An Unseen Crypto Goldmine
The ongoing campaign, discovered by cybersecurity firm c/side, has weaponized compromised websites to mine the privacy-centric cryptocurrency Monero.
Unlike typical malware seeking financial data theft, this threat quietly converts visitors’ browsing sessions into Monero mining operations, pilfering minimal CPU resources unbeknownst to users or web administrators.
“By throttling CPU usage and hiding traffic in WebSocket streams, it avoided the telltale signs of traditional crypto jacking,” reported c/side.
*[Crypto jacking involves unauthorized use of someone’s device for mining crypto without their knowledge.]
Back to Basics
Six years after its initial surge, crypto jacking is staging a quiet comeback. Modern variations have evolved from resource-intensive, easily detectable scripts to low-profile operations designed for stealth and longevity.
As c/side observed, the new wave prioritizes “stay low, mine slow,” making detection significantly harder.

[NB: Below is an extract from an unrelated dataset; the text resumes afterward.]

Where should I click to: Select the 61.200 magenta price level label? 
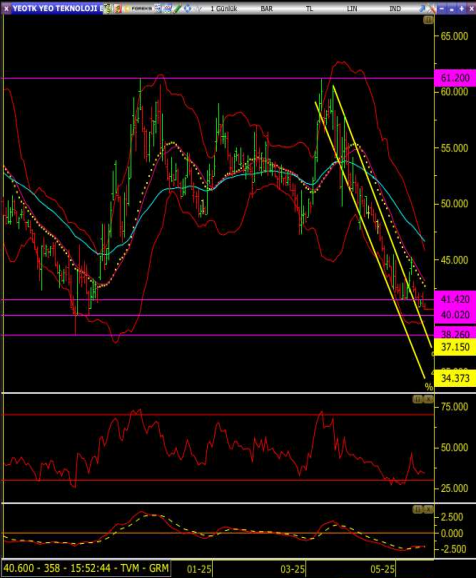[x=455, y=78]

The technical foundation includes WebAssembly for near-native performance within browsers, coupled with WebSockets for discreet ongoing communication.
Old Wounds, New Toil
The method chosen for deployment points towards actors already familiar with web vulnerabilities.

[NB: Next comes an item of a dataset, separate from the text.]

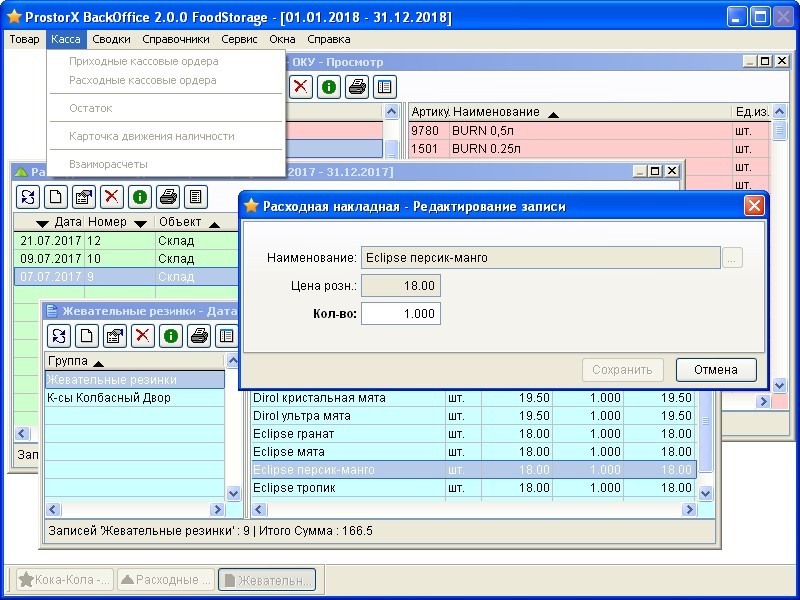
Task: Open the Сводки menu
Action: coord(111,39)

“These groups most likely already control thousands of hacked WordPress sites and e-commerce stores from past Magecart campaigns,” a researcher told Decrypt.
“Planting the miner was trivial, they simply added one more script to load the obfuscated JS, repurposing existing access,” explained the anonymous information security expert.
*[Magecart attacks involve injecting malicious code into online checkout pages for payment data theft.]
The Stealth Factor
The groundbreaking aspect lies not just in scale, but in the methodology.
Older cryptojacking alerts often sounded alarms through sheer, suspicious CPU consumption. This new threat counters that by using throttled WebAssembly miners kept below the threshold of standard monitoring systems.
The targeted yield pushes away concerns about directly draining crypto wallets. The core objective appears to be the passive, long-term extraction of computational resources from web servers and site visitors.
“The real target is server and web app owners,” the researcher elaborated. “Not individual crypto enthusiasts.”
This sophisticated iteration marks a shift from fleeting, short-term gains to established, low-risk operation, highlighting the developers’ focus on persistence over abrupt device sabotage.